The Jimmy Reid Foundation today publishes a major new critique of government handling of the Scottish economy in terms of the critical component of trade and development.
Written by renown independent economist/statistician, Margaret Cuthbert and entitled ‘Growing the Scottish Economy: is Scotland well served on international trade and development?’, the paper casts grave doubt upon the Scottish Government’s ability to increase competitiveness and tackle inequality when the data needed to assess how well the Scottish economy is performing in trade and development is so woefully incomplete and inaccurate.
The findings of this paper are:
- There has been a fundamental failure of the UK and Scottish governments in the collection, collation, and analysis of trade statistics for Scotland.
- Existing data on trade and development is unjustifiably time-lagged, does not cover all sectors, is sketchy on sectors that are covered, and is based upon low return rates from respondents.
- It is difficult to have much confidence in the data. Yet the agencies like Scottish Enterprise and Scottish Development International present themselves as providing excellent value for money in gather this poor quality data.
- Without a timely good quality data on how well Scotland is performing on trade; without an analysis of trends; and without connections being made between trade patterns and trends in the economy, it is difficult, if not impossible, to see how any government can devise, monitor, and evaluate the trade part of an economic strategy.
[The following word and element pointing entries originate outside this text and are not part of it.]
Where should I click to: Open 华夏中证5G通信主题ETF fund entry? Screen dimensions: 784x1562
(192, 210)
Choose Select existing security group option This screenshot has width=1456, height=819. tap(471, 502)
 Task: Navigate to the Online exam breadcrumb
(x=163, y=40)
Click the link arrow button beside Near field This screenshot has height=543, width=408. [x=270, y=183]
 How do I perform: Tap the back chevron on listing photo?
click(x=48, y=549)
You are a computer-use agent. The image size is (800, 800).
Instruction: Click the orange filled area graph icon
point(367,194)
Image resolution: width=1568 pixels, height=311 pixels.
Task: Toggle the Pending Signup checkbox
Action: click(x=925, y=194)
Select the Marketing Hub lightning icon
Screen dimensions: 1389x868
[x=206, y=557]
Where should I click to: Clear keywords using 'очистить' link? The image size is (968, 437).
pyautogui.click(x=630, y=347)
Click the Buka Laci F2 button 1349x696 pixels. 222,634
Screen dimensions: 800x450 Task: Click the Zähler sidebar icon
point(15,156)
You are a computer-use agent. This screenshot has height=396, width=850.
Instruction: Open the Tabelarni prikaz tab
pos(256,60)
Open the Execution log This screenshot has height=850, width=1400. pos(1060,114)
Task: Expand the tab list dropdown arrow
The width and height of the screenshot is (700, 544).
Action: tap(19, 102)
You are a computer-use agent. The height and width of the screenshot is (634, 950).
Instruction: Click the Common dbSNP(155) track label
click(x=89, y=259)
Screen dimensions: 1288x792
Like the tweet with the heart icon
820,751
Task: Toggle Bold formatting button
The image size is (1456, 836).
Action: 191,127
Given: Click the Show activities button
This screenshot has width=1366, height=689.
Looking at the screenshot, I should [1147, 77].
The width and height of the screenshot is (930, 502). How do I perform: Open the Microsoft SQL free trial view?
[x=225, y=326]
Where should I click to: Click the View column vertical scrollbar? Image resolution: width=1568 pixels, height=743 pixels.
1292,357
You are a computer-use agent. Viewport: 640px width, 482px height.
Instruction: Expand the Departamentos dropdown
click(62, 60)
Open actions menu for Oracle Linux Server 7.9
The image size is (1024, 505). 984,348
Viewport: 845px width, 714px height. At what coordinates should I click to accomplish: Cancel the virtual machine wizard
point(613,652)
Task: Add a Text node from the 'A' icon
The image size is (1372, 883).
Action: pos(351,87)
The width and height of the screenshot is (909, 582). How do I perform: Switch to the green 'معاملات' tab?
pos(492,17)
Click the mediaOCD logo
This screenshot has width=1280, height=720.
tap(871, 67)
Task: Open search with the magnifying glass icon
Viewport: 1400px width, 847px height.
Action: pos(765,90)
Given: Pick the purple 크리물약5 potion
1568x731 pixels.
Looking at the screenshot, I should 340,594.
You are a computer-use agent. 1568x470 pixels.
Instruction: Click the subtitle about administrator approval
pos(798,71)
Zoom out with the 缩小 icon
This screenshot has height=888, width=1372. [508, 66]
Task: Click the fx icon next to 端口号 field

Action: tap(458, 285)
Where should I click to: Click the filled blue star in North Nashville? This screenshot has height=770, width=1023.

- With further devolution under the Smith Commission, these matters will only become more pressing as the Scottish Government becomes more responsible for managing Scotland’s economy.
- Recommendations for change are made including the way data is gathered and when.
.Margaret Cuthbert commented: ‘Without good data, economic strategies can end up as ‘wish lists’ and can actually harm the economy. The effect of past strategies in Scotland cannot be adequately scrutinised to determine whether or why they were successful and cost efficient, or why they failed. We fool ourselves about our economic strategy without knowledge based upon analysis of the facts’.
She continued, saying ‘My conclusion is that unless there is a radical change in attitude, in systems, and in working methods by government and government agencies, Scotland will be seriously hampered in improving trade performance, and in particular, in trade helping to make substantive inroads into austerity and into improving economic growth’.